Rejection Sensitivity Dysphoria

 

Sooner or later, everyone gets rejected.

The sting of rejection is upsetting, even disturbing, and sometimes gut-wrenching. Such moments feel like they will be neverending. Alongside being excluded and devalued, rejection is one of life’s worst experiences. Moments of rejection are responsible for unfavorably shaping one's self-concept. How you deal with rejection explains whether you continue to grow and flourish or stall out and plummet.

Some people respond to rejection with equanimity. They have a knack for putting unkind social experiences in perspective and refrain from over-focusing on their impact. The proverbial phrase “letting it go like water off a duck’s back” comes to mind. While it never feels good to be rejected, people who don’t get stuck in the mud of rejection are good at not landsliding into darkness. For others, it’s quite the reverse.

Some people don’t handle rejection well and overreact, letting it become deep-seated. For these more rejection-sensitive people, the intensity of such unwanted private experiences is overwhelming and over-powering and rapidly leads to deterioration of how they feel about themself and the world around them.

How you respond to moments of social dismissal is linked to a concept called rejection sensitivity (RS). Rejection sensitivity is the disposition to anxiously expect, readily perceive, and intensely react to rejection.

When socially injured by the words or actions of others, the pain can be internalized, externalized, or both. When internalized, the person becomes susceptible to developing symptoms reflective of depression - lousy mood, markedly diminished interest in engaging in activities, disrupted sleep, fatigue, loss of energy, feelings of worthlessness, and possible thoughts of self-harm. Internalizers are also susceptible to experiencing disturbing anxiety – restlessness, feeling on edge, unrelenting worry, being easily annoyed, feeling afraid something awful might happen, and having trouble relaxing.

When rejection is externalized, it is expressed in the form of out-of-the-blue anger or rapid rage. The person experiences and describes sudden, short bursts of intense energy in the form of complaining, yelling, and feeling victimized by circumstances. The challenge of this type of explosive reactivity is the sudden-to-anger person gets over it quickly while leaving a wake of relational debris.

Now that rejection sensitivity has been explained, what is dysphoria? The term dysphoria is Greek for “difficult to bear or unbearable.” The term rejection sensitivity dysphoria (RSD) is an older psychiatric term that reflects how moments of rejection, real or perceived, can markedly alter the way a person feels, thinks, and behaves. Becoming acquainted with the RSD term may help explain and contain what you or someone you know experiences.

You’ll know RSD may be in play for you or someone you know when maintaining relational connections is more complicated than it needs to be. When a negative interaction routinely becomes bigger than it needs to be, and when mountains continue to be made from molehills, RSD might explain why the same conflict repeats itself.

Quick Rejection Sensitivity Test

Your answers to this quick test suggest whether you’re vulnerable to rejection sensitivity. Answer each question on a scale of 1 to 5. Assigning a “1” means the situation doesn’t resonate with you. A 5 means this sounds like a bullseye.

  1. For as long as you can remember, have you been more sensitive to rejection, teasing, and criticism than other people you know?

  2. Do you frequently perceive yourself as having failed or fallen short readily?

  3. Have there been experiences when you were rejected, excluded, or devalued, and from which you’ve never fully recovered?

  4. Are you overwhelmed and overpowered by criticism, complaints, and unfavorable comparisons? Are you the type of duck for whom water sticks to your back?

  5. Recalling your answer to question 4, do you experience rapidly surging and intense emotions when someone puts you down or lets you down?
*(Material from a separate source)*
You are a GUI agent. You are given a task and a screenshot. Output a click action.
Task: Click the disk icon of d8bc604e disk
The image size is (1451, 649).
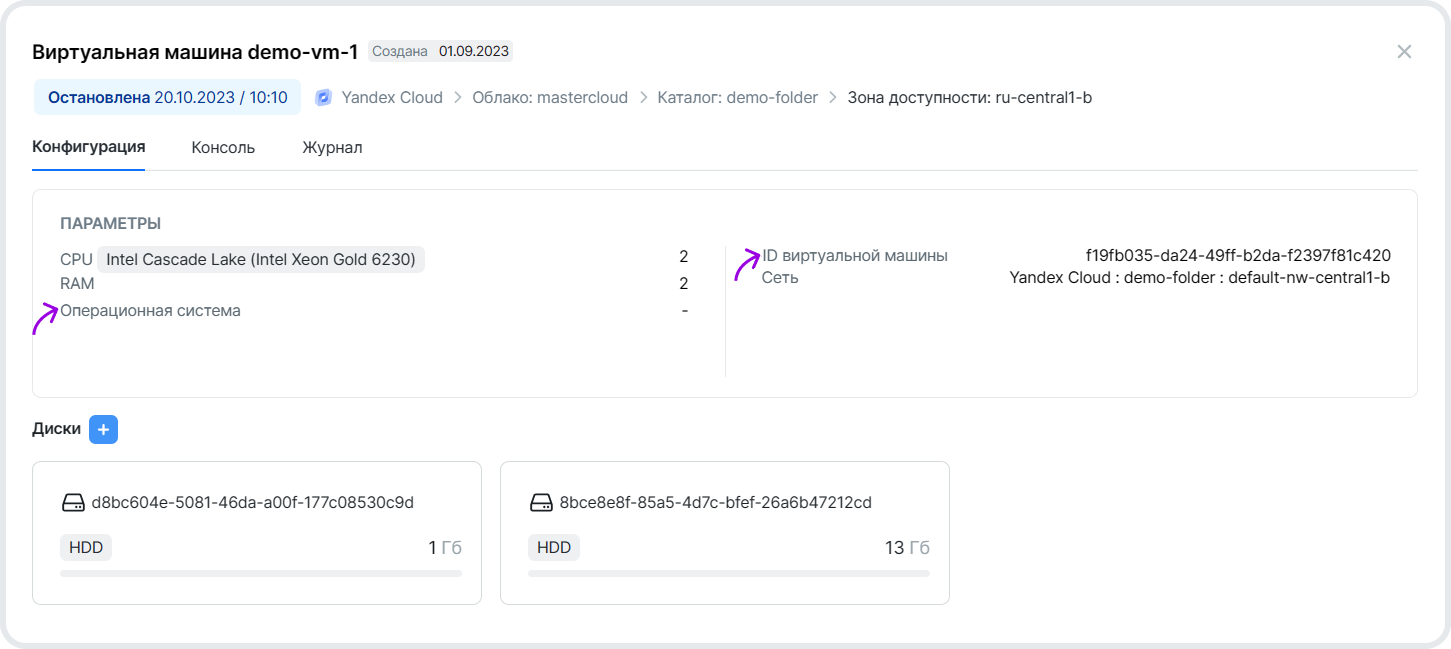[73, 503]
  6. Do other people accuse you of overreacting and being easily triggered by situations that don’t bother other people quite as much?

  7. Do you engage in non-stop negative self-talk that feels unbearable at times?

  8. Do you find relationships draining, often going off-track, and causing you to feel misunderstood or mistreated?

Now, total the above eight questions. The lowest possible score is 8, and the highest is 40. The higher your score, the more likely you will experience a rejection sensitivity that deserves your time and attention.